Kim broke it down pretty clearly. The industry's focused on the issuance layer right now, but there's barely any liquidity infrastructure built out. So that $32 billion figure? It doesn't really tell you how much of it can actually be traded. The onchain RWA market grew by about $10 billion through 2026, which is solid growth, but the trading activity isn't keeping pace with the issuance.
There's also this fragmentation problem that's getting worse. The same tokenized asset is being issued across multiple blockchains in different formats, creating inefficiencies and pricing discrepancies. Moving capital between networks costs 2-5% in fees and slippage, which is draining somewhere between $600 million and $1.3 billion from the market annually. If this keeps happening, we could be looking at $75 billion in annual losses by 2030.
Tokenized Treasuries make up about half the RWA market and they're doing okay because they've got the liquidity of actual US government debt backing them. But other asset classes aren't so lucky. Real estate and other tokenized assets are way more illiquid, which creates this uneven distribution across the market.
There's also been a spike in onchain operational failures - we're talking a 143% jump in financial losses in the first half of 2025 compared to all of 2024. The tech to solve these problems exists, but the infrastructure to connect everything isn't there yet.
The IMF's also sounding the alarm, warning that while tokenization could cut trading costs, it might actually amplify systemic risks if institutions get too interconnected without proper liquidity buffers.

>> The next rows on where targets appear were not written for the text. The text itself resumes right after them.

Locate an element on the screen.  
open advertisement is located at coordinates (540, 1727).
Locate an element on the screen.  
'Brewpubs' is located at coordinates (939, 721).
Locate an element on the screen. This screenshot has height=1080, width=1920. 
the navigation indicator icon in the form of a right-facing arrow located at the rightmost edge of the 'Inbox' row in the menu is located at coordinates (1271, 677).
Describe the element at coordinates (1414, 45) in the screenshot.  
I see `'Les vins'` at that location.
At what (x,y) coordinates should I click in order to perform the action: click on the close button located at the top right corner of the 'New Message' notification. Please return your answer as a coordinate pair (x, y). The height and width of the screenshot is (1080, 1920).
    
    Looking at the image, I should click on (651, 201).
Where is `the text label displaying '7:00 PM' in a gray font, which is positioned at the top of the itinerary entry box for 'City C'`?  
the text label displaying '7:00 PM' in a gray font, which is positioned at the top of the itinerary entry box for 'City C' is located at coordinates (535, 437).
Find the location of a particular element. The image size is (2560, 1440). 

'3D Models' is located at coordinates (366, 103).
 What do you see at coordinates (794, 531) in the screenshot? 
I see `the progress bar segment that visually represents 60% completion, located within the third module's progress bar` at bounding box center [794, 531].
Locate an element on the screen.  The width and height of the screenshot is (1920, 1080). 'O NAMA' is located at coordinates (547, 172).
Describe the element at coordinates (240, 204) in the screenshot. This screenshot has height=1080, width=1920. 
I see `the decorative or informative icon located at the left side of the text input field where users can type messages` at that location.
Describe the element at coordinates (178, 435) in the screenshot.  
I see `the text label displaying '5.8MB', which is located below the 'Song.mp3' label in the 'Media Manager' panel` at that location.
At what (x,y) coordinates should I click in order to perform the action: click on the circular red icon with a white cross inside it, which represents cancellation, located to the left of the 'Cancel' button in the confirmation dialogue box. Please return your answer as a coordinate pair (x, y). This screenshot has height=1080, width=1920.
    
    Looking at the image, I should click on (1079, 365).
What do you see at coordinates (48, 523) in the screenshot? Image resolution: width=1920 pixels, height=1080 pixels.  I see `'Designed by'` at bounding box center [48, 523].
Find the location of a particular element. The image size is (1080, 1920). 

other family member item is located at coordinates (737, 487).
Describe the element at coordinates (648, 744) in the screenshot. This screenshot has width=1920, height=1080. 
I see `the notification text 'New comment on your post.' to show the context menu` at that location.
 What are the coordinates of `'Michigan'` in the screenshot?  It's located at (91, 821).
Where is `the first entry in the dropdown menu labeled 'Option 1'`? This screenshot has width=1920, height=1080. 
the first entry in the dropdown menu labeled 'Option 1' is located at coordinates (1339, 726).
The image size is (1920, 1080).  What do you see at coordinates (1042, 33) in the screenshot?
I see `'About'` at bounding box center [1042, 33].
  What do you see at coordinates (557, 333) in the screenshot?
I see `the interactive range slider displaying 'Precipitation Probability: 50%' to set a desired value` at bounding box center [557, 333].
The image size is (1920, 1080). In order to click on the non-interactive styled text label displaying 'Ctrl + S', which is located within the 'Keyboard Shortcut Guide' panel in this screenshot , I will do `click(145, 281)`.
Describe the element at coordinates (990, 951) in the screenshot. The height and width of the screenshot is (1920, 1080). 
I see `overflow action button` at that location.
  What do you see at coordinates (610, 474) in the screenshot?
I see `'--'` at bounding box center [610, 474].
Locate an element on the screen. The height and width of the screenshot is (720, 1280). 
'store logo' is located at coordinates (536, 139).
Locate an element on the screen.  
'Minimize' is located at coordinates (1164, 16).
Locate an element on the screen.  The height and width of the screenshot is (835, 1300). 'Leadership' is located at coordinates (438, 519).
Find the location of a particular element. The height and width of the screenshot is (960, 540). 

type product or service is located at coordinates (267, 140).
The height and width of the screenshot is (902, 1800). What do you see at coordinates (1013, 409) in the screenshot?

That said, Kim's still bullish long-term. He sees tokenization as inevitable for global capital markets eventually. McKinsey's projecting the market could hit $2 trillion by 2030, and Standard Chartered's even more optimistic with $30.1 trillion by 2034. But those numbers only matter if the liquidity infrastructure catches up. Until then, the real world assets tokenization news is going to keep being about potential rather than actual trading volume. The real test isn't whether these assets can be issued - it's whether they can actually be traded efficiently.